Items from a dataset =
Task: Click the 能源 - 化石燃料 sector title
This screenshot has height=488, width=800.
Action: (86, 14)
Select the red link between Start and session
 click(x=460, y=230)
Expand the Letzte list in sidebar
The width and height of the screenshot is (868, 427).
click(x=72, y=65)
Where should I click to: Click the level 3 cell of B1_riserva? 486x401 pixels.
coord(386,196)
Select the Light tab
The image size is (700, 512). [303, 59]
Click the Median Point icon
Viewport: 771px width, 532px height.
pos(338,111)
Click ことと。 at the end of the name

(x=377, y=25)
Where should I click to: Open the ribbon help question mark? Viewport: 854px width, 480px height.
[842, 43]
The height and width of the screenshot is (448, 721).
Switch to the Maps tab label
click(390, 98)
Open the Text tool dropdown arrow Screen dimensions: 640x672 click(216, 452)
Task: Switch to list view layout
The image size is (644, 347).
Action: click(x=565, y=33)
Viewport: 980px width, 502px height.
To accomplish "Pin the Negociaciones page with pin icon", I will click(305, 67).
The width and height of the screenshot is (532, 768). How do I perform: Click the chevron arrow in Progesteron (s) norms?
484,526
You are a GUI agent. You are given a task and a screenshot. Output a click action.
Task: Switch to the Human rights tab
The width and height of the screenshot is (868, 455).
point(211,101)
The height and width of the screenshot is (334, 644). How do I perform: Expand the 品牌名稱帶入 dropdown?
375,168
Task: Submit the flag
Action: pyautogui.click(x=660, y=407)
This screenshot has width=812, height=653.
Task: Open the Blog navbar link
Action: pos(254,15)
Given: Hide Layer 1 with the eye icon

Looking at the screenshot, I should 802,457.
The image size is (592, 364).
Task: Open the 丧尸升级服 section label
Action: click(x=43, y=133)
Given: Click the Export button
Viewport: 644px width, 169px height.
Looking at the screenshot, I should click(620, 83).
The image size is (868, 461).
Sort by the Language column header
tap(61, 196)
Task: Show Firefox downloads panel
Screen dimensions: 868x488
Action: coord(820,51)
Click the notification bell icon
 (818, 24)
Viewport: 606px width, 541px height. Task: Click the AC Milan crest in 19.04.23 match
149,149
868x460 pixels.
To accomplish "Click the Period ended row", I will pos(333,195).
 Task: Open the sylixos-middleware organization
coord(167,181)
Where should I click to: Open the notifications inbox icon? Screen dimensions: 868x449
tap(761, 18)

Exercise instructions =
Would you reproduce, word for word, the lines from the one holding "Viewport: 606px width, 541px" through the final line of the entries, both included?

Result of the exercise =
Viewport: 606px width, 541px height. Task: Click the AC Milan crest in 19.04.23 match
149,149
868x460 pixels.
To accomplish "Click the Period ended row", I will pos(333,195).
 Task: Open the sylixos-middleware organization
coord(167,181)
Where should I click to: Open the notifications inbox icon? Screen dimensions: 868x449
tap(761, 18)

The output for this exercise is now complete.